We propose a method for automated synchronization of vehicle sensors useful for the study of multi-modal driver behavior and for the design of advanced driver assistance systems. Multi-sensor decision fusion relies on synchronized data streams in (1) the offline supervised learning context and (2) the online prediction context. In practice, such data streams are often out of sync due to the absence of a real-time clock, use of multiple recording devices, or improper thread scheduling and data buffer management. Cross-correlation of accelerometer, telemetry, audio, and dense optical flow from three video sensors is used to achieve an average synchronization error of 13 milliseconds. The insight underlying the effectiveness of the proposed approach is that the described sensors capture overlapping aspects of vehicle vibrations and vehicle steering allowing the cross-correlation function to serve as a way to compute the delay shift in each sensor. Furthermore, we show the decrease in synchronization error as a function of the duration of the data stream.

Introduction

Large multi-sensor on-road driving datasets offer the promise of helping researchers develop a better understanding of driver behavior in the real world and aid in the design of future advanced driver assistance systems (ADAS) [1], [2]. As an example, the Strategic Highway Research Program (SHRP 2) Naturalistic Driving Study includes over 3400 drivers and vehicles with over 5,400,000 trip records [3] that contains video, telemetry, accelerometer, and other sensor data. The most interesting insights are likely to be discovered not in the individual sensor streams but in their fusion. However, sensor fusion requires accurate sensor synchronization. The practical challenge of fusing “big data”, especially in the driving domain, is that it is often poorly synchronized, especially when individual sensor streams are collected on separate hardware [4]. A synchronization error of 1 s may be deemed acceptable for traditional statistical analyses that focus on data aggregated over a multi-second or multi-minute windows. But in the driving context, given high speed and close proximity to surrounding vehicles, a lot can happen in less than one second. We believe that the study of behavior in relation to situationally relevant cues and the design of an ADAS system that supports driver attention on a moment-to-moment basis requires a maximum synchronization error of 100 ms. For example, events associated with glances (e.g., eye saccades, blinks) often occur on a sub-100-ms timescale [5].
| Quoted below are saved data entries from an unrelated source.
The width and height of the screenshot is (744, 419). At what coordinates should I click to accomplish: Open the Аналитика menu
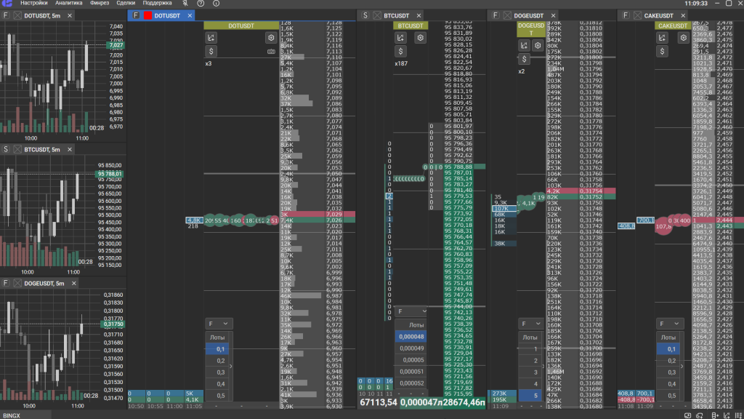click(x=68, y=4)
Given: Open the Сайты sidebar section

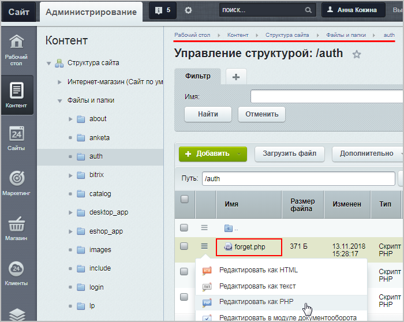Looking at the screenshot, I should [17, 139].
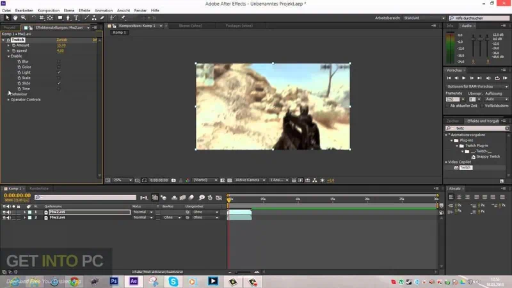Uncheck the Slide checkbox
The height and width of the screenshot is (288, 512).
point(59,83)
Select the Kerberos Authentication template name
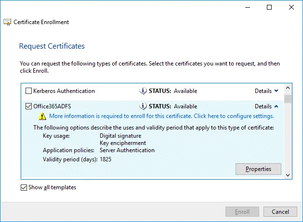This screenshot has width=303, height=222. point(64,91)
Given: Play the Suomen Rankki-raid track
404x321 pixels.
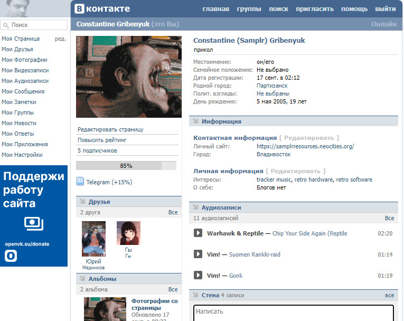Looking at the screenshot, I should 198,254.
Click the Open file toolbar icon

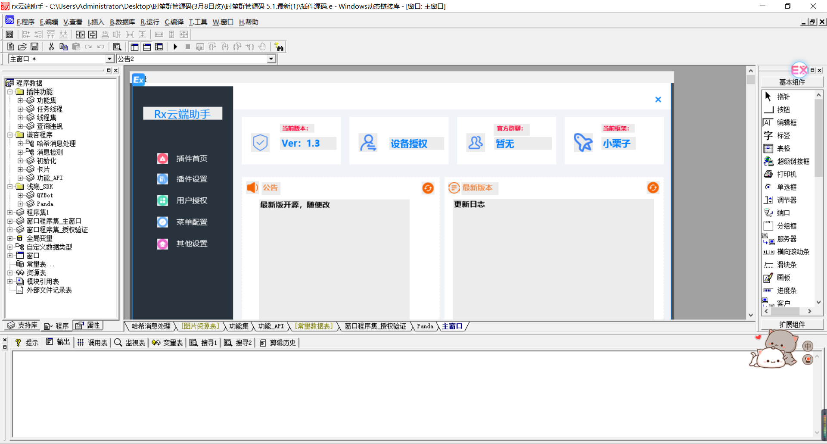pyautogui.click(x=22, y=47)
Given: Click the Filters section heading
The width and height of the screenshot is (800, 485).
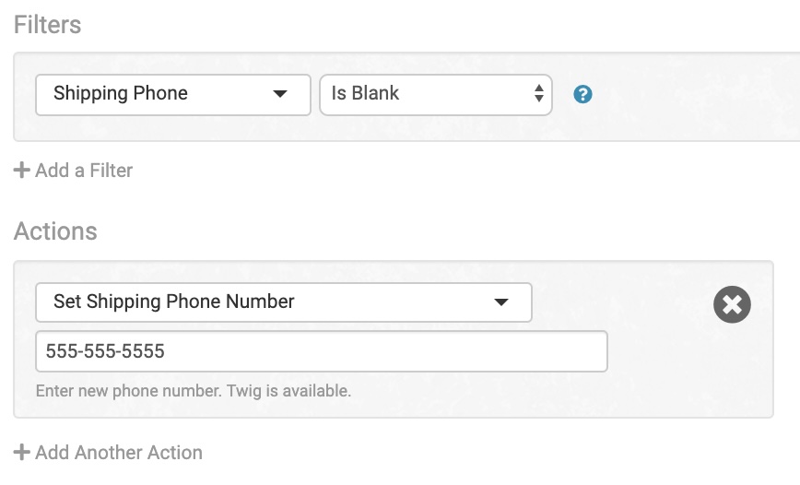Looking at the screenshot, I should coord(48,25).
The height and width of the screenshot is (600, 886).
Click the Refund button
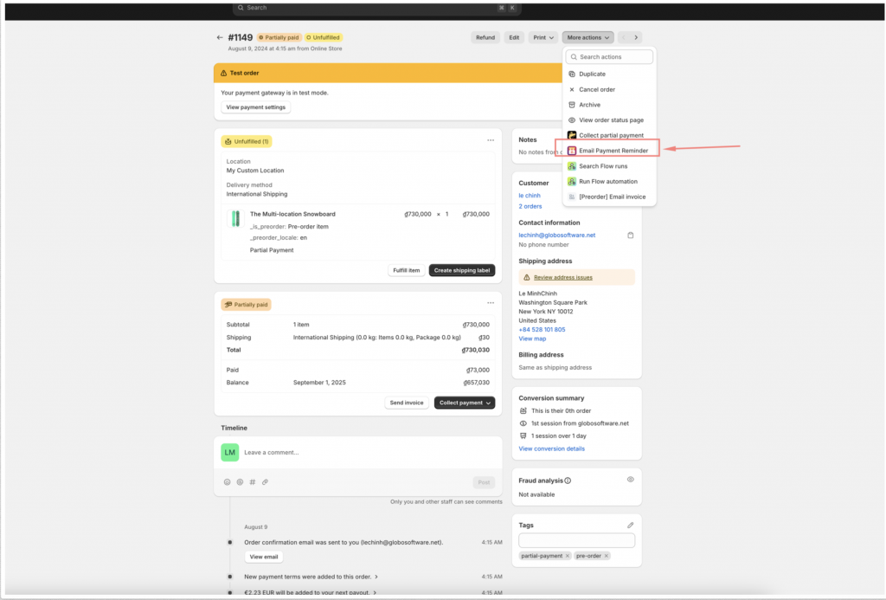(485, 37)
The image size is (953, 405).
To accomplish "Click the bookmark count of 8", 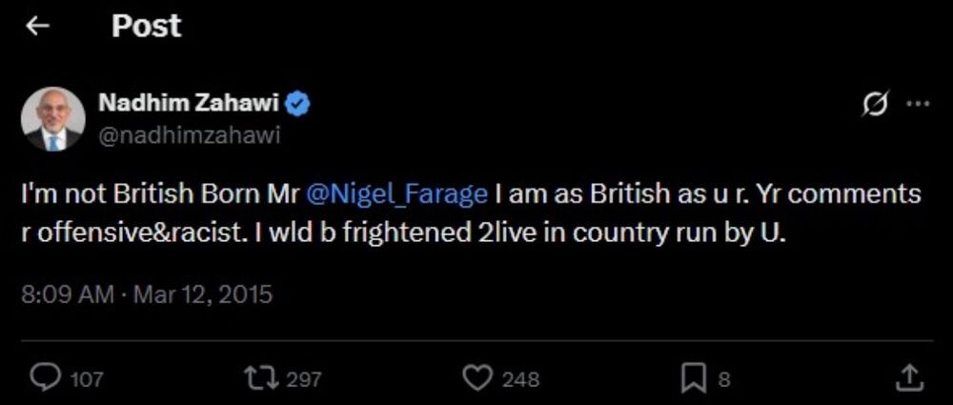I will [723, 379].
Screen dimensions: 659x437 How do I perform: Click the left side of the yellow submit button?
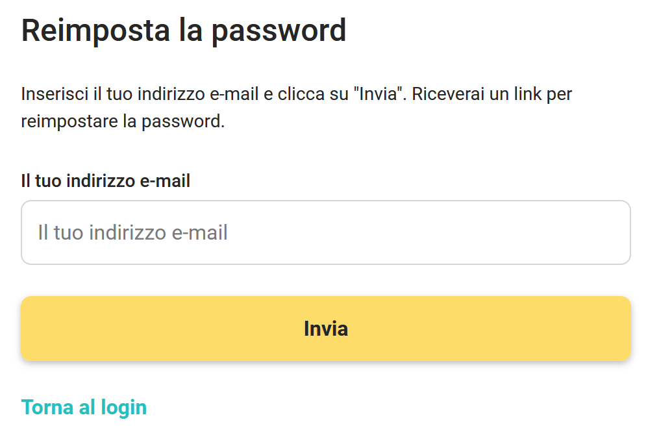click(x=97, y=329)
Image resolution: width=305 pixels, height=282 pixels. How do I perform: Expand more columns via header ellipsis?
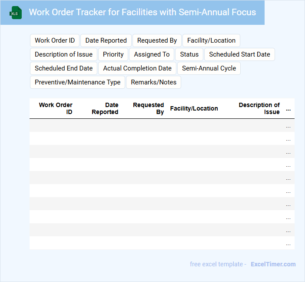pyautogui.click(x=288, y=109)
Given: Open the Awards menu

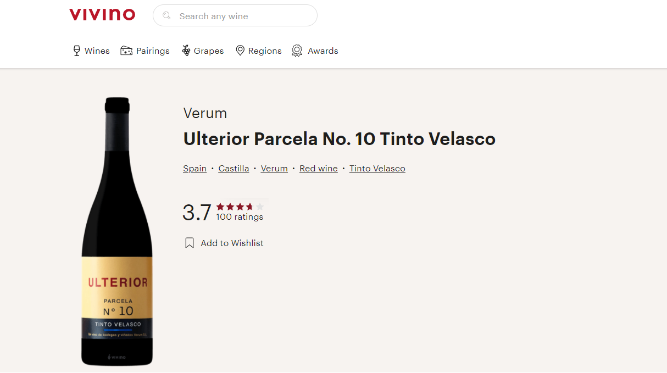Looking at the screenshot, I should (315, 51).
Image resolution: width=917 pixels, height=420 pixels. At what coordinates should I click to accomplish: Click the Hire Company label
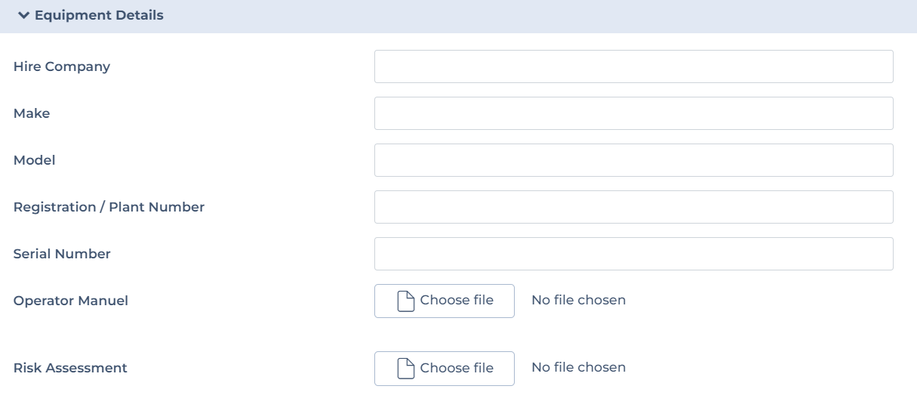62,66
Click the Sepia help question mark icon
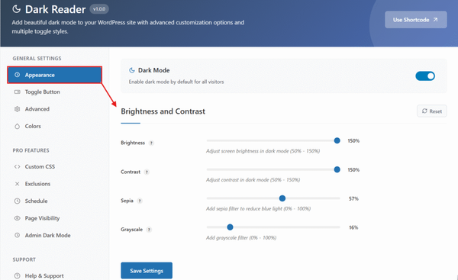This screenshot has width=458, height=280. tap(140, 201)
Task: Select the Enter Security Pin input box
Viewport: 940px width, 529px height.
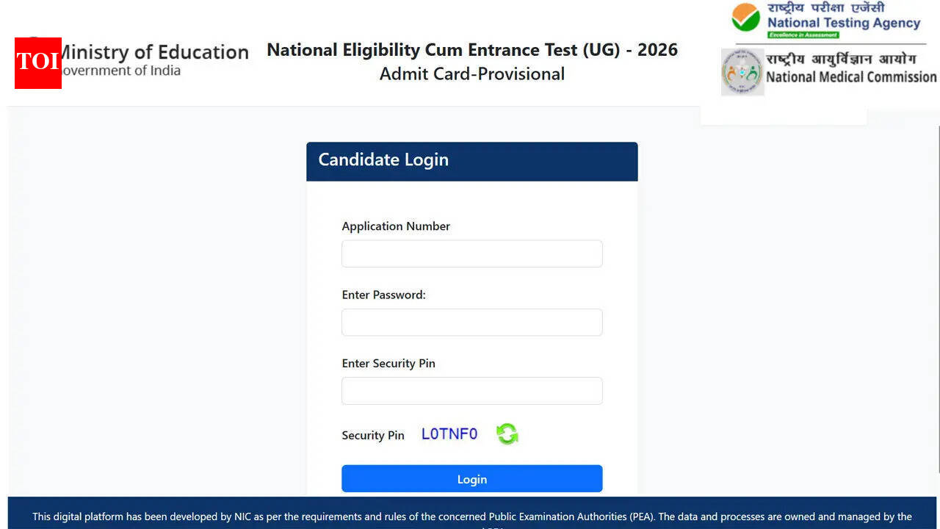Action: (471, 391)
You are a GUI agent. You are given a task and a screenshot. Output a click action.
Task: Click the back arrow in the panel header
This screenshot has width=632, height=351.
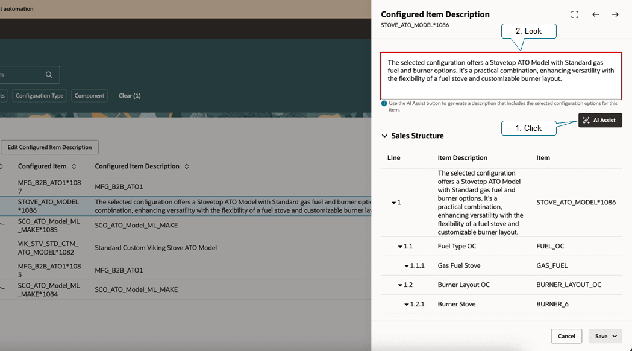[x=596, y=14]
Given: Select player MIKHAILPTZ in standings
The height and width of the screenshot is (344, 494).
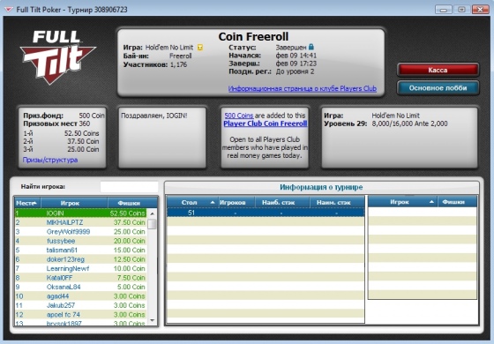Looking at the screenshot, I should coord(80,222).
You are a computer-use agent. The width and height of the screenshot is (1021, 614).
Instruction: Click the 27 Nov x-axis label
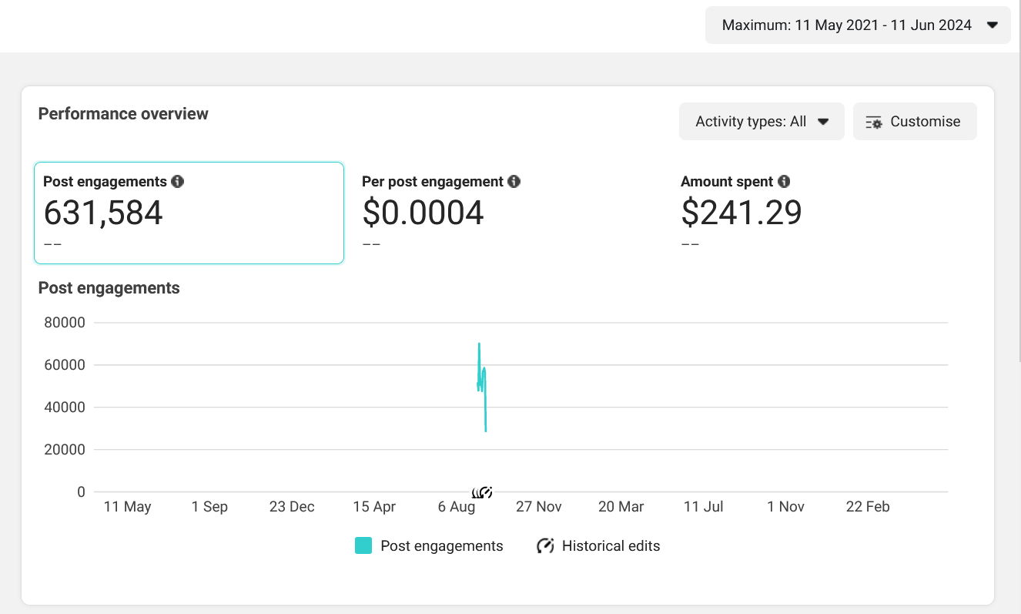pos(539,507)
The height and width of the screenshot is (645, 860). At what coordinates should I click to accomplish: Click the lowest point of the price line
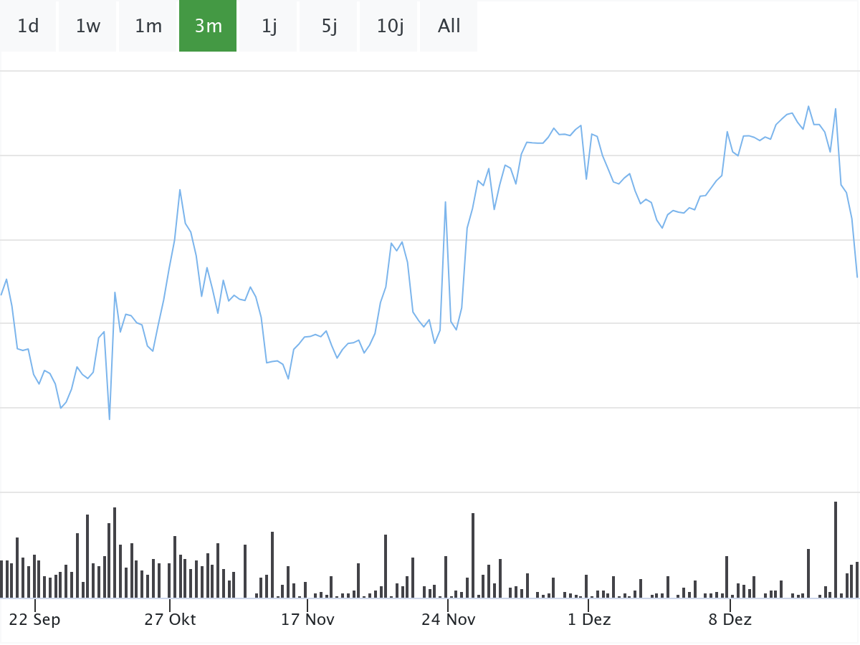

Hundreds of papers are written every year looking at the correlation between two or more aspects of driving (e.g., eye movement and steering behavior). The assumption in many of these analyses is that the underlying data streams are synchronized or aggregated over a long enough window that the synchronization error is not significantly impacting the interpretation of the data. Often, these assumptions are not thoroughly tested. The goal of our work is to motivate the feasibility and the importance of automated synchronization of multi-sensor driving datasets. This includes both “one-factor synchronization” where the passive method is the primary synchronizer and “two-factor synchronization” where the passive method is a validator of a real-time clock based method engineered into the data collection device.

For the passive synchronization process, we use two event types: (1) vehicle vibration and (2) vehicle steering. These event types can be detected by video, audio, telemetry, and accelerometer sensors. Cross-correlation of processed sensor streams is used to compute the time-delay of each sensor pair. We evaluate the automated synchronization framework on a small dataset and achieve an average synchronization error of 13 ms. We also characterize the increase in accuracy with respect to increasing data stream duration which motivates the applicability of this method to online synchronization.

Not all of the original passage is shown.